Guest Bloggers: Bill Bressette & Jeff Clayton, Baker Tilly
Many contractors don’t fully understand the disclosures that form the basis for the negotiated prices on their GSA Schedule contracts, but a company’s failure to keep those disclosures current may expose it to audit risk and financial liability when the Office of Inspector General (OIG) comes knocking. This is of critical importance at the time of option extension, when a contractor may be more likely to receive a pre-award audit of its Schedule contract. Let’s begin with a quick overview of the option extension process.
In September of 2011, GSA introduced the Option Process Ensuring iNtegrity (OPEN) for Federal Supply Schedule (FSS) contracts with the hope of streamlining the process and meeting Commisssioner Kempf’s goal of exercising options 60 days prior to contract expiration. In a nutshell, it refocuses the extension process on what it was originally intended to be—a unilateral modification that extends the contract with the same terms and conditions for another five years. It also translates into a much earlier notification letter for contractors, with notification approximately 210 days prior to option expiration and often a 45 day turnaround on the option package.
Two things are of critical importance here, 1) as a responsible GSA Schedule contractor, you will need to thoroughly review your historical pricing practices and ensure that your pricing disclosures are current, accurate, and complete, and 2) if you do find that you need to make changes to the terms and conditions of your contract you will need to accomplish those changes outside of the option exercise modification itself. For example, if a contractor wishes to add or delete products or services, request an economic price adjustment, or offer lower prices, the contractor will likely be required to do this independent of the option exercise. This means that what was previously a best practice recommendation is now a pragmatic and necessary step—contractors must start the review of their Schedules at least 12 months prior to option expiration and they should attempt to make any bilateral contract modifications prior to when they receive their notification letter.

RAW RECORDS:
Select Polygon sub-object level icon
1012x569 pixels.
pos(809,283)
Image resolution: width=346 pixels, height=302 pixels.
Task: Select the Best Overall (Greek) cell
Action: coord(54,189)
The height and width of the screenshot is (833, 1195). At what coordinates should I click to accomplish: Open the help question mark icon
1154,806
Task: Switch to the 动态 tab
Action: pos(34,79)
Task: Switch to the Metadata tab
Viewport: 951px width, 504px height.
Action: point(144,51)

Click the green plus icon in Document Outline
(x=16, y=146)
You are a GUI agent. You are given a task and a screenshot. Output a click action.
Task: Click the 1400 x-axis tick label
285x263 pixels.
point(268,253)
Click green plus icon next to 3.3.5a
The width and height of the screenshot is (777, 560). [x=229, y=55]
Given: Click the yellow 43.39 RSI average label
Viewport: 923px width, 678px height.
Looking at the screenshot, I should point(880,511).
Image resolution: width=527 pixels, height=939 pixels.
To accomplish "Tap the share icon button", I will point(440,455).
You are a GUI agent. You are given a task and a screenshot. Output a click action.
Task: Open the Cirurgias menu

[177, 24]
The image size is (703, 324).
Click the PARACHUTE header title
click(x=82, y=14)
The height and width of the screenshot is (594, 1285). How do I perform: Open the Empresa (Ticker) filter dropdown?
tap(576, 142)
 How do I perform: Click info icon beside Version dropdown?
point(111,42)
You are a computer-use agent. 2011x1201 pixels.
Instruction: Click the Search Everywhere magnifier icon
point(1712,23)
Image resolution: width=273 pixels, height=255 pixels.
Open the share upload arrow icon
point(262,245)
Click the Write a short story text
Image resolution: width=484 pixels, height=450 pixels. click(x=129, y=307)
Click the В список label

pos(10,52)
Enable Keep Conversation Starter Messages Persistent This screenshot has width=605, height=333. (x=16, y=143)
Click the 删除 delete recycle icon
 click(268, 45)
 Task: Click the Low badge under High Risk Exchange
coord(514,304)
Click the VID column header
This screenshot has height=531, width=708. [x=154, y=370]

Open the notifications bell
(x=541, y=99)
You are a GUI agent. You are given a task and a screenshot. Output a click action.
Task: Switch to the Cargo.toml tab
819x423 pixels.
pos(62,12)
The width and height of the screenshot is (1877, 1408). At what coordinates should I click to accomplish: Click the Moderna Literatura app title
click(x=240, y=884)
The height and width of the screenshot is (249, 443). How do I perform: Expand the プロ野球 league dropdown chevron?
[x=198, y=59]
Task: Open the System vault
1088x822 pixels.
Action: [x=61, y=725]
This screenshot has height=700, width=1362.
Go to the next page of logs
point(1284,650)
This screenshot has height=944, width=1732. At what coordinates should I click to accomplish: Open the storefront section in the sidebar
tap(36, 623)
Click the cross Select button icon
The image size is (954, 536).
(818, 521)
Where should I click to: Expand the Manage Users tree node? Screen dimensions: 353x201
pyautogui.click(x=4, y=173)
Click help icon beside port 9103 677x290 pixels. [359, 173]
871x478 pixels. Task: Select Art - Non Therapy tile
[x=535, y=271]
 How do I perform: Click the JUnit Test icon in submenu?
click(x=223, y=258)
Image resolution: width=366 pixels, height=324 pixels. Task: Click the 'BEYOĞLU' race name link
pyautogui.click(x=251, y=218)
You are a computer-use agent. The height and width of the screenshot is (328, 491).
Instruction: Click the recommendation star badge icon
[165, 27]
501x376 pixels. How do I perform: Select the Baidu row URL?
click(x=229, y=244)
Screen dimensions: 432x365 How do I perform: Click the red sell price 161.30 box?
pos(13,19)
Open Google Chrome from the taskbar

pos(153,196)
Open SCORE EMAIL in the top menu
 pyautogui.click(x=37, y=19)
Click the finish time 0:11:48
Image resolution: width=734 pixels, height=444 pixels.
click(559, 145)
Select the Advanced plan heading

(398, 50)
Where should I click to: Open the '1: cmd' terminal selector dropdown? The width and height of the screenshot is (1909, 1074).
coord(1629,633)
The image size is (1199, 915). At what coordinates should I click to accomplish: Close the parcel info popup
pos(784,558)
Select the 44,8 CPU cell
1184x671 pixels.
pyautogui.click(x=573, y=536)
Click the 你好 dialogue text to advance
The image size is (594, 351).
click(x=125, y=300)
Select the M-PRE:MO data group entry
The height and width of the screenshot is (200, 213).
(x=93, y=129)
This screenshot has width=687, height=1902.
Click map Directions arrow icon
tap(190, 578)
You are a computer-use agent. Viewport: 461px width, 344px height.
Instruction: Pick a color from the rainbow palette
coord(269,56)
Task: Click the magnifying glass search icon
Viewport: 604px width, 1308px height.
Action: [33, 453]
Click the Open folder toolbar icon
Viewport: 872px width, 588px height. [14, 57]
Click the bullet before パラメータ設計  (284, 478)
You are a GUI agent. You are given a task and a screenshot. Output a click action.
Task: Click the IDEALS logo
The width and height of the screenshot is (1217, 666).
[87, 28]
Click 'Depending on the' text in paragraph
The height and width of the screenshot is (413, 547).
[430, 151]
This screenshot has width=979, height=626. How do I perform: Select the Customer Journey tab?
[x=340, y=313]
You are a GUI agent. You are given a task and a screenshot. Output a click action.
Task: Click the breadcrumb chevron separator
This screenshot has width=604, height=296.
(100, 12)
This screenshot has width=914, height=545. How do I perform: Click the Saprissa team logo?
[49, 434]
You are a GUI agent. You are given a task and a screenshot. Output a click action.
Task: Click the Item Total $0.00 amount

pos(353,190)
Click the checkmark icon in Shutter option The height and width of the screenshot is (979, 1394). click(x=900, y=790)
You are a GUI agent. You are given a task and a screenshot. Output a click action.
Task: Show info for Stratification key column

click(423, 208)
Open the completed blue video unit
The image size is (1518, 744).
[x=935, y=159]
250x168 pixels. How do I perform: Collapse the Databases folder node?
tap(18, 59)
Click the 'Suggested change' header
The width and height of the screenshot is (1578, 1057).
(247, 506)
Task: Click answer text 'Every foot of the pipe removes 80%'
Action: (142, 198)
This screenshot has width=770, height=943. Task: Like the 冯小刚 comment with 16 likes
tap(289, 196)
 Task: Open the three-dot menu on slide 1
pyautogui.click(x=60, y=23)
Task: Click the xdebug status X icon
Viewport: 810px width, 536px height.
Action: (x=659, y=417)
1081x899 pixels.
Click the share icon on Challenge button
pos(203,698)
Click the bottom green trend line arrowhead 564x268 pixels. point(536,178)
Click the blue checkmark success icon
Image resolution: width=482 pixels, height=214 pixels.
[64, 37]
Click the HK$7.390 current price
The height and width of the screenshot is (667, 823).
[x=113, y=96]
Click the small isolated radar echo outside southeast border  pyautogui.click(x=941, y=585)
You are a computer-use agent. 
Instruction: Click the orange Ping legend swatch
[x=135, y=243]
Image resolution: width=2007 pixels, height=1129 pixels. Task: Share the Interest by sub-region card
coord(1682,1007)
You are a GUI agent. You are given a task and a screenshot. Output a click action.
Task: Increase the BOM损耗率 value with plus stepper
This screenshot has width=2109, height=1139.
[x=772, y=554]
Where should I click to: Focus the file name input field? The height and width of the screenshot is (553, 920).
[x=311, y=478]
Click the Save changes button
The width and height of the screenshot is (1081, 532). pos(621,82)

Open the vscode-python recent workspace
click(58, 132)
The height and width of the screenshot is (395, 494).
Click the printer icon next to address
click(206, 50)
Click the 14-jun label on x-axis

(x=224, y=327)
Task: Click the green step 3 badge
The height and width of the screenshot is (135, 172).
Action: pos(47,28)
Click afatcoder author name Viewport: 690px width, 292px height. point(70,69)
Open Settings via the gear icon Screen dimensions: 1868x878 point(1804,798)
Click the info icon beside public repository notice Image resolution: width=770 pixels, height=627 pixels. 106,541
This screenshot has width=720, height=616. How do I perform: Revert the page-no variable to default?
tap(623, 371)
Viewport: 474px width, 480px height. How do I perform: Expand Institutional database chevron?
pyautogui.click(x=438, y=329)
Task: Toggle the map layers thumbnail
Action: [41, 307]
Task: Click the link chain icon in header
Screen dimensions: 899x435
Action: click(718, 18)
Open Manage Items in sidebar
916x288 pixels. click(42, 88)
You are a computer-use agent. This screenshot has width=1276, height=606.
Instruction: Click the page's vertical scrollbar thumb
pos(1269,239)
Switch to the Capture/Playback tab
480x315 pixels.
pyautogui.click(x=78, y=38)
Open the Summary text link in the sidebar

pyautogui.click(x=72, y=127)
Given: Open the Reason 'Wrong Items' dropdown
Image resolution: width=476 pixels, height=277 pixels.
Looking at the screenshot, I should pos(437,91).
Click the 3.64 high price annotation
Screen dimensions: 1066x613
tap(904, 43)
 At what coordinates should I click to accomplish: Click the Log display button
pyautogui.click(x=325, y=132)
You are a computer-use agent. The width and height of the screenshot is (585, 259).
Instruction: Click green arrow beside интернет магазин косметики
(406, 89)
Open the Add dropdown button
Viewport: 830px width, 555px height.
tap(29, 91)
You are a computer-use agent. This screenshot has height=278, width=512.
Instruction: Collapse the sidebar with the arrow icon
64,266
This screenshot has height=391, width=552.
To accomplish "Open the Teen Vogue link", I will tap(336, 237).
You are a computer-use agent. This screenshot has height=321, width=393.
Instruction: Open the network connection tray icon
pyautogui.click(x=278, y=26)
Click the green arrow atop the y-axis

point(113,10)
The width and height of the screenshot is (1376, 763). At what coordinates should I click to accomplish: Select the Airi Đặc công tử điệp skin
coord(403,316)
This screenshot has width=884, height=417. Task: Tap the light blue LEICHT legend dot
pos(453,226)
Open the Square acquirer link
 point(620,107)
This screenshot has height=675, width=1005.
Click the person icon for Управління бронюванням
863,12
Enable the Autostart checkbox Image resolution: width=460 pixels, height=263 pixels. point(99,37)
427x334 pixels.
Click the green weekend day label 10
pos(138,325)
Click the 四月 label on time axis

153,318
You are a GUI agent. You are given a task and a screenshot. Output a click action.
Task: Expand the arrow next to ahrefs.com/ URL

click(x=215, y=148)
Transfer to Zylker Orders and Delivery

REQUIRED TASK: Print the part of the GSA Schedule option extension passage starting at "Guest Bloggers: Bill" and ending at "option extension process.". The records have nothing to do with what comes next.

EXERCISE SOLUTION:
Guest Bloggers: Bill Bressette & Jeff Clayton, Baker Tilly
Many contractors don’t fully understand the disclosures that form the basis for the negotiated prices on their GSA Schedule contracts, but a company’s failure to keep those disclosures current may expose it to audit risk and financial liability when the Office of Inspector General (OIG) comes knocking. This is of critical importance at the time of option extension, when a contractor may be more likely to receive a pre-award audit of its Schedule contract. Let’s begin with a quick overview of the option extension process.